> [Problem] Only these lines of the data below are wanted: the one with "Open the 商家 menu in sidebar", the one with "You are a computer-use agent. The width", and any lines between them, each repeated exactly.

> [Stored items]
★ ★ ★ ★ ★ ★ ★

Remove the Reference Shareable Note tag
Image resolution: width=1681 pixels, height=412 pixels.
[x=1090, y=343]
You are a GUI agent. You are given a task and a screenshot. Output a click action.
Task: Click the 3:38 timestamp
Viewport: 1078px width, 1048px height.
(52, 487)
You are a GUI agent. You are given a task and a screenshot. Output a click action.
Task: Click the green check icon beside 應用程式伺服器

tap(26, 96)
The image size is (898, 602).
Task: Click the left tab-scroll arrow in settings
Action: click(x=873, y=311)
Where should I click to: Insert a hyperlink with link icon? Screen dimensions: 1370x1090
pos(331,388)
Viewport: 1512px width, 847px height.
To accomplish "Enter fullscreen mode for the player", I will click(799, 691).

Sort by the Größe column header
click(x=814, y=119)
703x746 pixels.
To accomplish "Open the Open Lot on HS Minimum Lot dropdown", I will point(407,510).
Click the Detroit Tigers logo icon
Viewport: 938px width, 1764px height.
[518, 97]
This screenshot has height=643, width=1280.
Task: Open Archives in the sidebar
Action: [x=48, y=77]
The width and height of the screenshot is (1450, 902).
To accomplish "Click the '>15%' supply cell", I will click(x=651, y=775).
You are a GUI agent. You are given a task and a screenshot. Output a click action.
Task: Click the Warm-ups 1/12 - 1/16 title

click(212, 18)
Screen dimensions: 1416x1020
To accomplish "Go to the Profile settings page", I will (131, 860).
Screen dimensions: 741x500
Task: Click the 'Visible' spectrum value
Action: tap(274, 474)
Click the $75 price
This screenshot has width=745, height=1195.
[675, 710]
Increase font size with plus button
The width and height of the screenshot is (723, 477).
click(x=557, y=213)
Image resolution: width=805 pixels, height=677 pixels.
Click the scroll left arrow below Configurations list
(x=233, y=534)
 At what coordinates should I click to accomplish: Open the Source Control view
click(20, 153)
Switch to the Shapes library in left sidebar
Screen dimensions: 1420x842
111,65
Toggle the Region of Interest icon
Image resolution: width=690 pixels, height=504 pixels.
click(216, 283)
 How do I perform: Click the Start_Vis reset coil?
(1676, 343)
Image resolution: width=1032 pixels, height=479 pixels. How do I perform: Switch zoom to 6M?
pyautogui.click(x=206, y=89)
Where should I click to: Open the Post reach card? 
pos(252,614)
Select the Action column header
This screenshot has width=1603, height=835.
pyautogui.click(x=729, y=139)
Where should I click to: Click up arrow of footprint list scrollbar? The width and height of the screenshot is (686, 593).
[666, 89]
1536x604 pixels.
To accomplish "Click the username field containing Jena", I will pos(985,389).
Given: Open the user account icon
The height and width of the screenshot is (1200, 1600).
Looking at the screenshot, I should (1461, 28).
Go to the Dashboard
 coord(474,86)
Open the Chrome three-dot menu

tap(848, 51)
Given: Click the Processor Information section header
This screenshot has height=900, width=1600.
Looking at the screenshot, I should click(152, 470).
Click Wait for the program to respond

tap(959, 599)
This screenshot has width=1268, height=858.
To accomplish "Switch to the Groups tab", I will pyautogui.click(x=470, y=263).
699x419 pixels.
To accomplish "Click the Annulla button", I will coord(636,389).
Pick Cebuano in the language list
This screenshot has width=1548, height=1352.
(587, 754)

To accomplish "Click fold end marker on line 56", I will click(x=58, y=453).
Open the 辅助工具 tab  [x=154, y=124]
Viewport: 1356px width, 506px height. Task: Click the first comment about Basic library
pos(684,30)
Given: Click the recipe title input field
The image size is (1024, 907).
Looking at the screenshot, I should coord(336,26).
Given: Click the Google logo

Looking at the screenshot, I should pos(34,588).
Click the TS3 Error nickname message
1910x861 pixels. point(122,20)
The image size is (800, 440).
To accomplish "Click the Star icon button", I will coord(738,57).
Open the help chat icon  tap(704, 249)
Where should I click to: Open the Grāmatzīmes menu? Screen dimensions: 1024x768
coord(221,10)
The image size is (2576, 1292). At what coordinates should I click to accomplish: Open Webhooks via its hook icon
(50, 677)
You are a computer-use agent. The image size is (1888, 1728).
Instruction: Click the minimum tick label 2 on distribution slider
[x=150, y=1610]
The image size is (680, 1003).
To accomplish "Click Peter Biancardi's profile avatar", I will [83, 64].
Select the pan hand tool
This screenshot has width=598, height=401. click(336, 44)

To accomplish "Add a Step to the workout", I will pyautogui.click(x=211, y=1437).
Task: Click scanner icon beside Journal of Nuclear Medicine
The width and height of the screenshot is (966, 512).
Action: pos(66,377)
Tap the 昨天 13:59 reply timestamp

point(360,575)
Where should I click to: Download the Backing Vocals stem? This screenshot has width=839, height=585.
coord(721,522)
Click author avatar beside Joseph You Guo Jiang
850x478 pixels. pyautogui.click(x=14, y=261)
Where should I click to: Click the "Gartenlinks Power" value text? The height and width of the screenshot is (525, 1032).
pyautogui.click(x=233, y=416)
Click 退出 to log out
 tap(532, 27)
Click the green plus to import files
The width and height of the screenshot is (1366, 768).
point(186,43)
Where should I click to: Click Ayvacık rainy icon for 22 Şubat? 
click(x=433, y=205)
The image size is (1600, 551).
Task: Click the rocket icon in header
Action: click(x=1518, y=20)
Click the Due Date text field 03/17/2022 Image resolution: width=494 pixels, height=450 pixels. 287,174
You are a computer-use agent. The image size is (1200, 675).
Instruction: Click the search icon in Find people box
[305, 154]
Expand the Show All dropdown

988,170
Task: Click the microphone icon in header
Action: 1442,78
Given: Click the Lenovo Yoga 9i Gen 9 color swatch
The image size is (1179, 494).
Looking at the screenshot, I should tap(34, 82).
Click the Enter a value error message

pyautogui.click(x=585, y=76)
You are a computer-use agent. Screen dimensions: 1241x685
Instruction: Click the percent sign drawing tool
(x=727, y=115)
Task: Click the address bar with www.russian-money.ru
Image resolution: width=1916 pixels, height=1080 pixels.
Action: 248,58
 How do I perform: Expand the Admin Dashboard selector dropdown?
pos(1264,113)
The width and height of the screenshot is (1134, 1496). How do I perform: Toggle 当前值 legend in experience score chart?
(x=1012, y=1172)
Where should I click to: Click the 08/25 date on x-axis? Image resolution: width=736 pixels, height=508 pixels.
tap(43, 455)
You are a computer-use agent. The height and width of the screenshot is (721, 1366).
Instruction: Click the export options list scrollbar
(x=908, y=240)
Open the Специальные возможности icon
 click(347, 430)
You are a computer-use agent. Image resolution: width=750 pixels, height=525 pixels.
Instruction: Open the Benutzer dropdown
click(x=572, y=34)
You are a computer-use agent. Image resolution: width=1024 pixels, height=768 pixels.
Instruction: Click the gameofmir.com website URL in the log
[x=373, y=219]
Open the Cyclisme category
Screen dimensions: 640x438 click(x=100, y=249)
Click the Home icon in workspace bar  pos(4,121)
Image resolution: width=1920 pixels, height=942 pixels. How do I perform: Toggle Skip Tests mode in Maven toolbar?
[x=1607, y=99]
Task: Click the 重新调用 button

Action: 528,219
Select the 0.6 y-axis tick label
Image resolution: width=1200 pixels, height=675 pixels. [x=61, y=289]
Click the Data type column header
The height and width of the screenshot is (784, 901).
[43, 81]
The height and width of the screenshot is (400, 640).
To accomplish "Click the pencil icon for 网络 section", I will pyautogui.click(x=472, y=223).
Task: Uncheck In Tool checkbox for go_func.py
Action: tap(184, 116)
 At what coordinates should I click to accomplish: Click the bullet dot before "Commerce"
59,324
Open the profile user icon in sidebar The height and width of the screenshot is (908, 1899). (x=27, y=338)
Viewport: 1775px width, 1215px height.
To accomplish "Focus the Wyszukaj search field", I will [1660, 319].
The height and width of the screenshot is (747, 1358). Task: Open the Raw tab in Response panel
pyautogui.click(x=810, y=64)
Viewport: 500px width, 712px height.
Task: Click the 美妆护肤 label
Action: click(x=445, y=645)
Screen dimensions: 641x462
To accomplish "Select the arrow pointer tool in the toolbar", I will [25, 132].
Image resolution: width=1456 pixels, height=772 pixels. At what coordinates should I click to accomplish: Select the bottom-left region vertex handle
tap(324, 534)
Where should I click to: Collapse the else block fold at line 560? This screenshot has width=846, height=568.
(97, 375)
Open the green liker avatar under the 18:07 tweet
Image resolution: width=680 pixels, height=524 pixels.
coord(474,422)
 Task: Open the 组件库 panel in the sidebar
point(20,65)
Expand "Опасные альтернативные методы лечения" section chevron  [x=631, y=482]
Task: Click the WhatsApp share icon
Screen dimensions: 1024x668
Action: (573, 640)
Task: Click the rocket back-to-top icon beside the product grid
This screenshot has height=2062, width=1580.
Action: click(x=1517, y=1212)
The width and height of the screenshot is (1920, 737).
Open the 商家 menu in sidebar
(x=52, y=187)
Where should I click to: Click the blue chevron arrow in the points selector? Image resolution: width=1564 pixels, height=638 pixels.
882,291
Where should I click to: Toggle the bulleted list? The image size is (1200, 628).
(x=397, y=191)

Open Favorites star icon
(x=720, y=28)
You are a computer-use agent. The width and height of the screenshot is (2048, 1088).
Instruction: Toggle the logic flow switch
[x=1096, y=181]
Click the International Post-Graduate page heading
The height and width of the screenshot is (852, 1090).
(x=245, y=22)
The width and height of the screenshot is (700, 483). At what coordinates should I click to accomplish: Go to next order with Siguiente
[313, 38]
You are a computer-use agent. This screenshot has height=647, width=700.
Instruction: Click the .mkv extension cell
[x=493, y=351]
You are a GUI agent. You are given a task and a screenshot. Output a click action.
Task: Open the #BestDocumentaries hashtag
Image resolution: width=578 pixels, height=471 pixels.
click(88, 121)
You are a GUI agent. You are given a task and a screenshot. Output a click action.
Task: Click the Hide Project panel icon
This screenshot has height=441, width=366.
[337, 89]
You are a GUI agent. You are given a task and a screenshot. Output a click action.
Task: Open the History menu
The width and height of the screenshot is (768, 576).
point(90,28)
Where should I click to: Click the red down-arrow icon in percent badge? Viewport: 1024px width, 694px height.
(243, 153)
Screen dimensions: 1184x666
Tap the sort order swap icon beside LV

★ ★ ★ ★ ★ ★ ★

> [Answer for the task]
Open the 商家 menu in sidebar
(x=52, y=187)
Where should I click to: Click the blue chevron arrow in the points selector? Image resolution: width=1564 pixels, height=638 pixels.
882,291
Where should I click to: Toggle the bulleted list? The image size is (1200, 628).
(x=397, y=191)

Open Favorites star icon
(x=720, y=28)
You are a computer-use agent. The width and height of the screenshot is (2048, 1088).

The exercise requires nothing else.